Andrej Pavicevic (born 26 May 1975 in Sydney, Australia) is an Australian race driver. He started racing in the NSW Street Sedan Championship in 1994 in a Suzuki Swift GTi. From there he moved to the Australian Production Car Championship in 1995 have major success winning 3 class championships in 1995, 1996 and 1997 and he raced a Ford Mondeo in the 1997 Bathurst 1000 race. In 1998 his major sponsor Zepter entered him in the British Formula 3 Championship even though he had next to no open wheel Formula racing experience. As expected he had a tough year in 1998, starting 14 races and scored 19 points finishing 14th for the year and also entered the 1998 Masters of Formula 3 event at Zandvoort.
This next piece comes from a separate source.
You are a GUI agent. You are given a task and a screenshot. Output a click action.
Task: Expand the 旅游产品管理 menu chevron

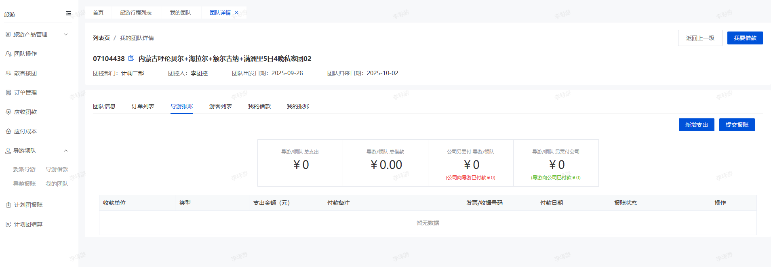(x=66, y=34)
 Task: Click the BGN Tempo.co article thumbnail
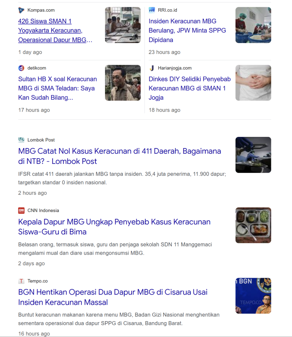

He then graduated to the FIA International Formula 3000 Championship in 1999 where he completed the whole season, qualifying for only 4 events. In 2000 he was picked up by Durango for the Italian Formula 3000 Championship. He had a pole position in the season opener, but failed to score any points. The best finish he had was at the Non Championship race at Assen. After 3 years in Europe he returned to Australia. On his return he started Drag Racing with some success. He was diagnosed with leukaemia, and after a long battle, beat the disease. He now lives in Sydney, preparing and racing Drag Cars from his Croydon Racing Developments workshop.

Career results

Complete International Formula 3000 results
(key) (Races in bold indicate pole position; races in italics indicate fastest lap.)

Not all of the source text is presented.